Scientists at the Children's Center for Cancer and Blood Diseases and The Saban Research Institute of Children's Hospital Los Angeles today announced a breakthrough discovery in understanding how the body fights leukemia. They have identified a protein called CD19-ligand (CD19-L) located on the surface of certain white blood cells that facilitates the recognition and destruction of leukemia cells by the immune system. This work represents the first report of a bioengineered version of CD19-L, a recombinant human biotherapeutic agent, targeting CD19-positive leukemic stem cells.

B-lineage acute lymphoblastic leukemia (ALL) is the most common cancer occurring in children and adolescents. Despite having received intensive chemotherapy, some patients have recurring disease. For these individuals, the prospect of long-term survival is poor.

"We need new anti-leukemia therapies capable of killing chemotherapy-resistant leukemia cells in patients with relapsed ALL. These are the cells that are the most difficult to treat. The challenge is to kill these cells while leaving healthy cells intact," said Fatih Uckun, MD, PhD, first author on the paper that has been published in the British Journal of Haematology. Dr. Uckun is also a professor of Pediatrics at the University of Southern California Keck School of Medicine and a member of the Developmental Therapeutics Program at the Norris Comprehensive Cancer Center.

Lymphocytes are a type of white blood cell involved in immune function and are categorized as either B-cells or T-cells. This newly discovered element, CD19-L, is expressed on the surface of T-lymphocytes and allows them to selectively bind to the CD19 receptor on the surface of B-lineage leukemia cells, and most importantly on leukemic stem cells responsible for the survival and expansion of the leukemia cell population. Once the CD19-L binds to leukemia cells, cell death occurs. Although CD19 is abundantly expressed on leukemia cells from B-lineage ALL patients, it is absent on red cells, T-cells, and normal bone marrow stem cells, making it specific, and therefore, a good therapeutic target.

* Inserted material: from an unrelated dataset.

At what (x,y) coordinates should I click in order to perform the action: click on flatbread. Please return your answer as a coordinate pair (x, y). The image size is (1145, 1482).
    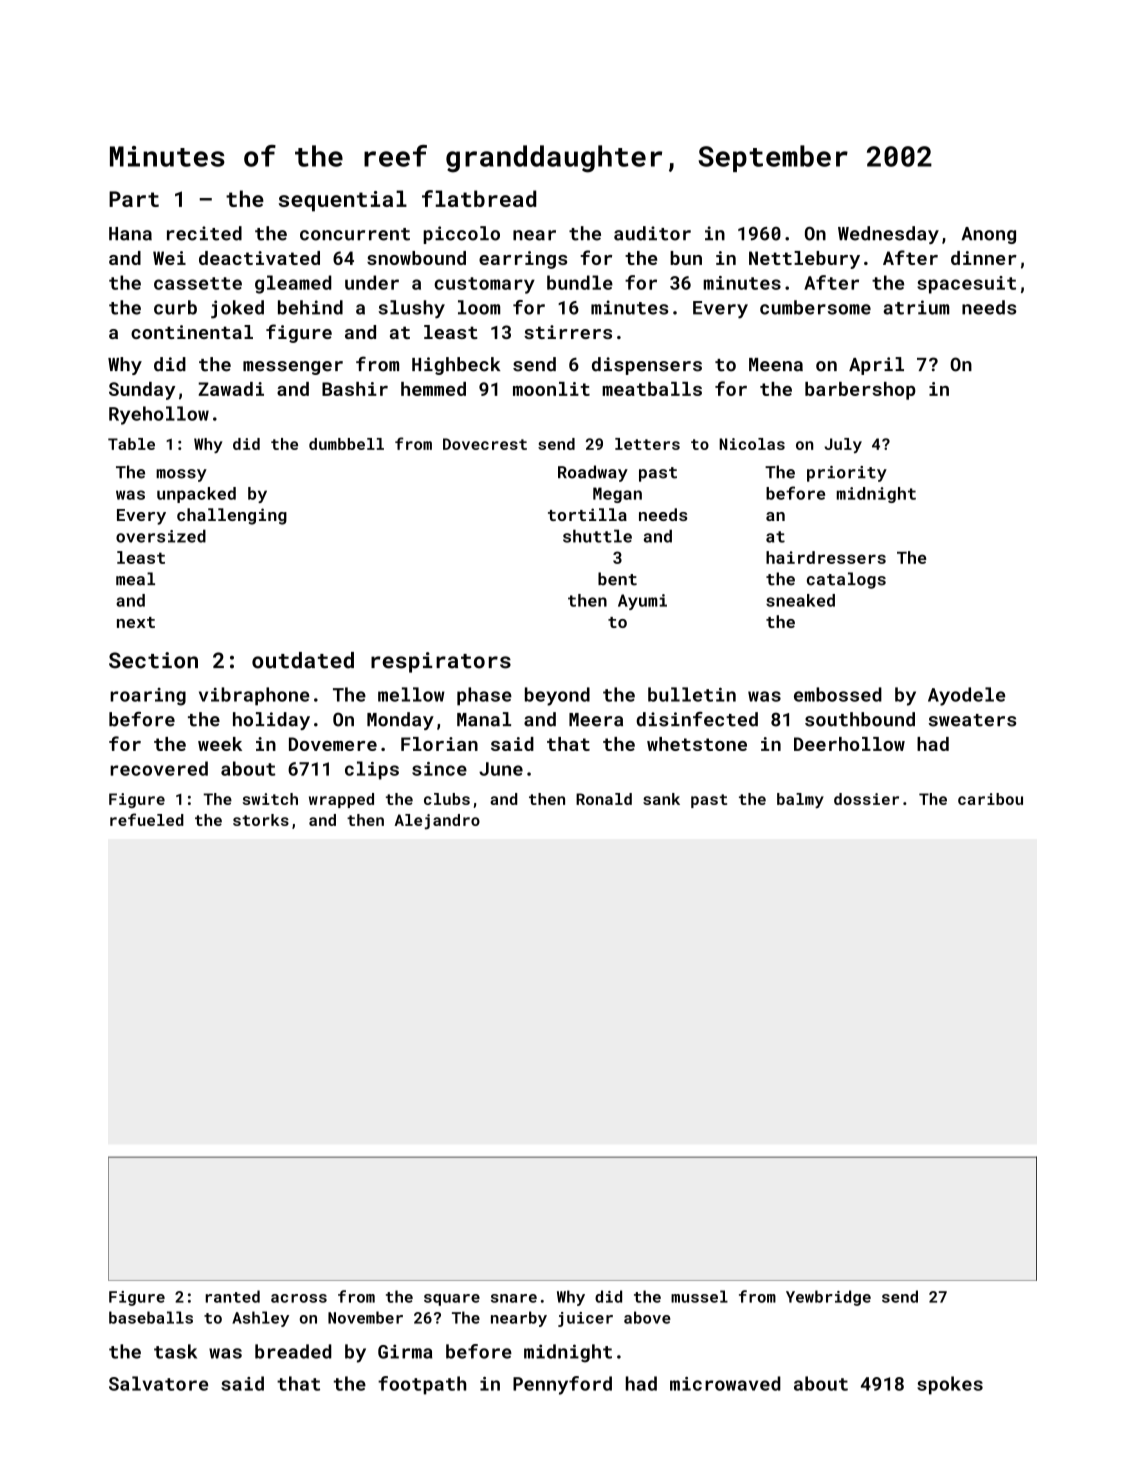
    Looking at the image, I should click on (479, 198).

Dr. Uckun and colleagues have bioengineered and prepared a highly purified liquid formulation of the human CD19-L protein. This recombinant protein not only shows selective binding to leukemia cells but also causes their rapid destruction within 24 hours. Perhaps most importantly, CD19-L killed even those leukemia cells that were highly resistant to both standard chemotherapy drugs as well as radiation.

CD19-L is the first CD19-specific recombinant human protein with potent anti-leukemic activity against B-lineage ALL, the most common form of childhood cancer and the second most common form of acute leukemia in adults. The identification of CD19-L may lead to therapeutic innovation for childhood leukemia by allowing a selective destruction of leukemic stem cells. According to Dr. Uckun, the next step will be to carefully evaluate this new agent for clinical potential against leukemia and to confirm in preclinical studies that leukemic cell destruction can be achieved at non-toxic dose levels.

"The CD19-ligand offers a previously unrecognized defense system against leukemia and opens a new range of therapeutic opportunities for the treatment of leukemia," said Stuart Siegel, MD, director of the Center for Cancer and Blood Diseases at Childrens' Hospital Los Angeles.